Маяковский иронически:
— Исключаю.
Много возгласов, вопросов о Демьяне Бедном.
Маяковский:
— Многие считают, что поэт тот, кто пишет лирические стишки, поэтические картинки. А Демьян Бедный пишет агитки, политические вещи.
Слово получает Зайцев.
Маяковский предупреждает:
— Мы разговаривать будем так: товарищ выступает, и я сразу буду на выступление отвечать.
Маяковский сходит вниз, садится на ступеньку трибуны, сидит с закрытыми глазами, прислонившись к стенке, едва видимый некоторым из публики. Мне стало страшно. Владимир Владимирович не держится на ногах и не просит принести стул. Я хотел принести стул, но посчитал неудобным бросить обязанности ведущего протокол. Я подумал: «Вот она, голгофа аудитории». <…>
Из последних рядов женский голос нахально и пискливо:
— А что вы написали о Ленине?
Еще голос:
— Прочтите «Мы не верим».
Поэт опять на трибуне. Распростер правую руку над нами. Обращается к слушателям:
— Тихо, товарищи!
Вытесняет предыдущего оратора, пытавшегося говорить, объявляет:
— Я читаю о смерти Ленина.
Излагает план поэмы и начинает читать со слов: «Если бы выставить в музее плачущего большевика…» — читает до конца. Читает с потрясающей силой. Слушатели отвечают бурными аплодисментами. Все взволнованы.

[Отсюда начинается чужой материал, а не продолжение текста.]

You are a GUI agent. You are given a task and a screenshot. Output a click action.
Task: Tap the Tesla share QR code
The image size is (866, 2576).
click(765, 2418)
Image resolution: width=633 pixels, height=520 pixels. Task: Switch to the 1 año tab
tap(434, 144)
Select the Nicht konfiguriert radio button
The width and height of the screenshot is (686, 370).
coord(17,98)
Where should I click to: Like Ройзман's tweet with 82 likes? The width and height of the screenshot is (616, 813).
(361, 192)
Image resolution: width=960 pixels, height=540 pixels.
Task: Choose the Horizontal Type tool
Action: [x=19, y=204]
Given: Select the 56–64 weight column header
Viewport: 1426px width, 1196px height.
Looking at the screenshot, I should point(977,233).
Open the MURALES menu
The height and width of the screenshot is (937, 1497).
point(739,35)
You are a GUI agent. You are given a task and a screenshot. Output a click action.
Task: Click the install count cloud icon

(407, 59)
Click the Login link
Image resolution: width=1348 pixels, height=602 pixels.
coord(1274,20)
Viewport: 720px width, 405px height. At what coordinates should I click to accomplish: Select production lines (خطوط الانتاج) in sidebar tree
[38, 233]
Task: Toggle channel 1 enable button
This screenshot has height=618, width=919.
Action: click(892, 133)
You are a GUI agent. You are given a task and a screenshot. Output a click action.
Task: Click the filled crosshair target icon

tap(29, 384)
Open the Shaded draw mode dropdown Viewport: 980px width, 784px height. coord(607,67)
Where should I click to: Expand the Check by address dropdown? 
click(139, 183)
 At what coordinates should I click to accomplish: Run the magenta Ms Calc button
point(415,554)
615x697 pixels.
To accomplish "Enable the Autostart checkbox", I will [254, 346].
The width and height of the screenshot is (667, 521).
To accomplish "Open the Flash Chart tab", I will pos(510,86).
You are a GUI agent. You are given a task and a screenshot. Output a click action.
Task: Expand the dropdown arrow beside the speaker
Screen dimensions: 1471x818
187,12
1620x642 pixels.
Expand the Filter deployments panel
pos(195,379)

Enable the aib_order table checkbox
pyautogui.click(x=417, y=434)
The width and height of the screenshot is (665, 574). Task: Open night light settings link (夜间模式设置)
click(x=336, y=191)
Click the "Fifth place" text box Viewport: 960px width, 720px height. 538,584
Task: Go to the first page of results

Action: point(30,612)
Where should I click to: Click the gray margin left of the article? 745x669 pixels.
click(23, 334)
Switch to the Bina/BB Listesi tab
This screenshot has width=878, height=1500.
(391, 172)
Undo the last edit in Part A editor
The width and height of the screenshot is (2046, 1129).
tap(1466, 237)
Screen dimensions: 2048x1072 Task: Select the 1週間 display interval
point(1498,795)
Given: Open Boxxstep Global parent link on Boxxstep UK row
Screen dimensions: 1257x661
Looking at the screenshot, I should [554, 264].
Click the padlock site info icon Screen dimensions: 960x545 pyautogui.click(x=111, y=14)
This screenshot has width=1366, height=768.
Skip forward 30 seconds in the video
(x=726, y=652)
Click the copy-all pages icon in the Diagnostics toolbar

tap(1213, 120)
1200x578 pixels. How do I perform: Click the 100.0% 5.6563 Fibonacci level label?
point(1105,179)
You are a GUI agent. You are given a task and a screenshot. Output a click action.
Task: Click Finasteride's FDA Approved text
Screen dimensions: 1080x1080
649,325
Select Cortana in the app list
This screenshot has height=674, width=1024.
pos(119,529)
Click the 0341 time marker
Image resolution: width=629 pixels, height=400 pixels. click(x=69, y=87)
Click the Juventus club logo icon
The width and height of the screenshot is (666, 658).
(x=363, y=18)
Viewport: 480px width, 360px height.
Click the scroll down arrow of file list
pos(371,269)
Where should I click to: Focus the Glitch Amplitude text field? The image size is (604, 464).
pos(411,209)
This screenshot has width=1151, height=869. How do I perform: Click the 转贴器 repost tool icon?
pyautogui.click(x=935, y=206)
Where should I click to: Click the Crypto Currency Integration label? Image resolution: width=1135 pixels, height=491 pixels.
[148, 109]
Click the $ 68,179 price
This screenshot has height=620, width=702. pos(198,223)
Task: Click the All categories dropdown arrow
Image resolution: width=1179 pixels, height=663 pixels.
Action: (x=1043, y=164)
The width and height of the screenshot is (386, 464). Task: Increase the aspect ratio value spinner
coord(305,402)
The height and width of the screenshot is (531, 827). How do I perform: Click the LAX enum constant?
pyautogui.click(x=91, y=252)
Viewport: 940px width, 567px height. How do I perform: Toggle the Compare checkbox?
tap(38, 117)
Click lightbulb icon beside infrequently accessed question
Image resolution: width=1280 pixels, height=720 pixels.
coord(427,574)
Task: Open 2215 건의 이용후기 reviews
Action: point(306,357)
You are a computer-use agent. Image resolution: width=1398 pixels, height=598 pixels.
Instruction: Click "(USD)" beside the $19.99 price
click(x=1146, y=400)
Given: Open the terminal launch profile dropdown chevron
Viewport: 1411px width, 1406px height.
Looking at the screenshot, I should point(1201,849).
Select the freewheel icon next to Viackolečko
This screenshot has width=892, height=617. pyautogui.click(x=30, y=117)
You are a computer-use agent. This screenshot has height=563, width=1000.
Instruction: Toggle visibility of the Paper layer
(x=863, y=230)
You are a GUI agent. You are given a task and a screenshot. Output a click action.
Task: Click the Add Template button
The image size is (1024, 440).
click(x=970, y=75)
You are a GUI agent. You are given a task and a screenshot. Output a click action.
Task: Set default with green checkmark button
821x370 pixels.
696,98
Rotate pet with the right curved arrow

Вытесненный с трибуны болван появляется снова и заявляет:
— Маяковский говорит, что уже двадцать лет пишет. Но он много говорит о себе, много себя восхваляет. Нужно бросить это дело. Маяковскому нужно заняться настоящей работой.
Поэт, потрясенный наглой брехней, опять вытесняет наглеца и взволнованно заявляет:
— Предыдущий оратор говорил глупости: за сорок пять минут я ничего не говорил о себе.
Голос:
— Надо доказать.
Поэт предлагает поднять руки тем, кто не понимает его стихи. Поднимают приблизительно двадцать пять процентов слушателей.
Я не успеваю записывать.
Поэт читает записку и заявляет:
— Мне говорят, что я не пишу о деревне, о колхозах. Если бы вы читали газеты, прочли бы «Урожайный марш» и «Марш двадцати пяти тысяч». Беда не в том, что я не пишу о колхозах, а в том, что о них не пишет никто. (Смех.)